Outros dois achados chamaram atenção dos autores do estudo. Apenas 15,3% das pessoas com anticorpos contra chikungunya relataram um episódio de febre e artralgia entre 2015 (ano do surto da doença em Salvador) e a realização do estudo. Além disso, nenhum dos indivíduos que relataram tais sintomas mantiveram a artralgia por mais de 60 dias.

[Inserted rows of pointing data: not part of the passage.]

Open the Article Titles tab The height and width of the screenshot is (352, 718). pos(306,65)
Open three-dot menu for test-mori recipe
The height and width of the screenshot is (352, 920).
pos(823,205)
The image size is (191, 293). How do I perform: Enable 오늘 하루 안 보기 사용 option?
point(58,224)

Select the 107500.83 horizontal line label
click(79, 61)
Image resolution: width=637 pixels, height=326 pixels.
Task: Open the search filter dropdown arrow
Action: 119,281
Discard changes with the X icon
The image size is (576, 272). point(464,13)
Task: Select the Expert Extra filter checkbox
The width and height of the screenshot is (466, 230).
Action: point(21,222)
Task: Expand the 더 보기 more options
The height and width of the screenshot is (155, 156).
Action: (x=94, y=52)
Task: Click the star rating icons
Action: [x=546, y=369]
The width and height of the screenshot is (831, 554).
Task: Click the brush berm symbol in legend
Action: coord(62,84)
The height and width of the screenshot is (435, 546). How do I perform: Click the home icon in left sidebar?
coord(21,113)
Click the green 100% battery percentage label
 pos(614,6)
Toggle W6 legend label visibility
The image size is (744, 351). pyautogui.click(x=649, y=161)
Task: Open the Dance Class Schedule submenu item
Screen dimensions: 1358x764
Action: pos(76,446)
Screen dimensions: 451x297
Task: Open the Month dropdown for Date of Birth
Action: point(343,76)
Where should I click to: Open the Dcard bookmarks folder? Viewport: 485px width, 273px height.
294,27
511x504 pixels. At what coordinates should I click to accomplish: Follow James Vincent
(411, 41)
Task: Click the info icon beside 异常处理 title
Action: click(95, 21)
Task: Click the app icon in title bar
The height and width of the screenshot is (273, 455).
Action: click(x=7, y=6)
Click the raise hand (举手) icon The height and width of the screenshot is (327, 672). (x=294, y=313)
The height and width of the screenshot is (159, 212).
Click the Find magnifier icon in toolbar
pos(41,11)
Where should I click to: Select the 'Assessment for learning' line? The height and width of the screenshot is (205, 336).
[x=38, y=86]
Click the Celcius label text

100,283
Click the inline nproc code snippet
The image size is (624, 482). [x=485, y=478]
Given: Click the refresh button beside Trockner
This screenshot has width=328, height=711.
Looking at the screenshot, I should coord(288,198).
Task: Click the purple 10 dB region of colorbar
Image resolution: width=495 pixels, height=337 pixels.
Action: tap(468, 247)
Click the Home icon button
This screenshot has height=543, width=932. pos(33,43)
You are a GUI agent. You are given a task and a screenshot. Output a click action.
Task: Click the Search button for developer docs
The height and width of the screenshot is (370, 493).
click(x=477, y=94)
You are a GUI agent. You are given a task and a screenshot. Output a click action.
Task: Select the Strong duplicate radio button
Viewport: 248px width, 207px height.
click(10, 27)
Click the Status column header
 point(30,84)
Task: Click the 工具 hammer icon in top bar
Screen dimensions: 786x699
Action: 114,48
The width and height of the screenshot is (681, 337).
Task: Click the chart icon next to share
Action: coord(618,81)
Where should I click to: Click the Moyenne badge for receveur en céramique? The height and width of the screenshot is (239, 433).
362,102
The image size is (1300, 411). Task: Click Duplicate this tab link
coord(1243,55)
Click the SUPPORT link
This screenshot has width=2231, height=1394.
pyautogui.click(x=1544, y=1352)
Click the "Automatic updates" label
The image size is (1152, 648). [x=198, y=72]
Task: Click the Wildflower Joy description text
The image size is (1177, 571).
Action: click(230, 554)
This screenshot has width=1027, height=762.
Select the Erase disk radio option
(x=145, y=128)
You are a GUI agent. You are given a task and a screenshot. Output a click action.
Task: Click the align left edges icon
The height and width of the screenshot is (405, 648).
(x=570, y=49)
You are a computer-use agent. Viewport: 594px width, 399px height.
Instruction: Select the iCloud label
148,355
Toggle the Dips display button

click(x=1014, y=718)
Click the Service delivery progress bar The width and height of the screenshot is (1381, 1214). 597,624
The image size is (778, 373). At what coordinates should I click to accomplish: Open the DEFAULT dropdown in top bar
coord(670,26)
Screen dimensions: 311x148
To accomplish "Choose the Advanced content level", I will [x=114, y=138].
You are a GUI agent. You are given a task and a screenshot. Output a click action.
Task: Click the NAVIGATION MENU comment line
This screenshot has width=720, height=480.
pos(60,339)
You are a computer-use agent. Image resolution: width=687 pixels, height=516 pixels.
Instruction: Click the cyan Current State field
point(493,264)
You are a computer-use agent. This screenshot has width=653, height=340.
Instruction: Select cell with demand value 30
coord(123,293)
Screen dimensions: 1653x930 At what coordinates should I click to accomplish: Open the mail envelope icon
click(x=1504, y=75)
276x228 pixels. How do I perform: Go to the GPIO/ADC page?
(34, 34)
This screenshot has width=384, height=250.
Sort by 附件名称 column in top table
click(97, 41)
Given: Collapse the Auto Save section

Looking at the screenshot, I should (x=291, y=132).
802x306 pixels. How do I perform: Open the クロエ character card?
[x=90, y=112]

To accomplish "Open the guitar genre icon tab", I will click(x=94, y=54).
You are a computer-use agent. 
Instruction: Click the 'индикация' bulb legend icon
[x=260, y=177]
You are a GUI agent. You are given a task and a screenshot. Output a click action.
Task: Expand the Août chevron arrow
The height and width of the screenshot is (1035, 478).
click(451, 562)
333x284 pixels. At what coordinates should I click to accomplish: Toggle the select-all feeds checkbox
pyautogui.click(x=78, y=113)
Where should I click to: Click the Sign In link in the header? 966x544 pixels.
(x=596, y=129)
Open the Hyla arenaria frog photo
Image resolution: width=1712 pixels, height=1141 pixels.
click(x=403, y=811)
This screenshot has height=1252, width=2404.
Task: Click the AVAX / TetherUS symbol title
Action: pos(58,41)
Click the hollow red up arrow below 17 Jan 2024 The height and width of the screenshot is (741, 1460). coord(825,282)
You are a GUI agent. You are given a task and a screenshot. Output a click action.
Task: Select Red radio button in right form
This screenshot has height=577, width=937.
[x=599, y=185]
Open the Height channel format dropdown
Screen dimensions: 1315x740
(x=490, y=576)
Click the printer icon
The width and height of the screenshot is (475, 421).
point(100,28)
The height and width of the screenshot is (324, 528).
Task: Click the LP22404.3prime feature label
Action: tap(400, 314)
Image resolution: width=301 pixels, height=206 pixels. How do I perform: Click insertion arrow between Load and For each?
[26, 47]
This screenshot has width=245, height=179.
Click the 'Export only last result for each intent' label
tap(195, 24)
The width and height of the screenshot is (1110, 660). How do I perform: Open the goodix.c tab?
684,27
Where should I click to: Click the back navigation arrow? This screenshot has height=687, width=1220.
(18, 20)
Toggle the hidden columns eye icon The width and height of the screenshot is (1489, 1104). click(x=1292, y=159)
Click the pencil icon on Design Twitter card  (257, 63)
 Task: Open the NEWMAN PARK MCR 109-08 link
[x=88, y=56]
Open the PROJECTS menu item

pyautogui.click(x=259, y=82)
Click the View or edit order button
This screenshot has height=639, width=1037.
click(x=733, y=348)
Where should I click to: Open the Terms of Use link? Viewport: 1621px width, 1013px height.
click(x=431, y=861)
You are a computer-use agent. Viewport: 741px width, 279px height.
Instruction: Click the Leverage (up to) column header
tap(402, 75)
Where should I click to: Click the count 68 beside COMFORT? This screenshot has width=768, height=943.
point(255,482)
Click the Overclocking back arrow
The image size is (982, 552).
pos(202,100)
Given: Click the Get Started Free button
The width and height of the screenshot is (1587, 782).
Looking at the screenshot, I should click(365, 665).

De acordo com os cientistas, esta observação precisa ser melhor investigada em estudos longitudinais, pois ela contraria o consenso da comunidade científica de que mais de 70% das pessoas infectadas por chikungunya apresentam sintomas. De qualquer forma, os achados levantam a hipótese de que, em determinadas circunstâncias, infecções assintomáticas e manifestações clínicas mais leves, com menores taxas de cronificação da artralgia, podem ocorrer.
O estudo também concluiu que apesar dos vírus da chikungunya e da zika terem se espalhado pela cidade de Salvador no mesmo ano de 2015, a transmissão da chikungunya foi aparentemente muito menor, tendo infectado aproximadamente 12% da população, enquanto estima-se que o vírus da zika infectou entre 63% e 73% da população. Os autores apontam a competição viral entre hospedeiros e vetores como um possível elemento explicativo para esse fenômeno.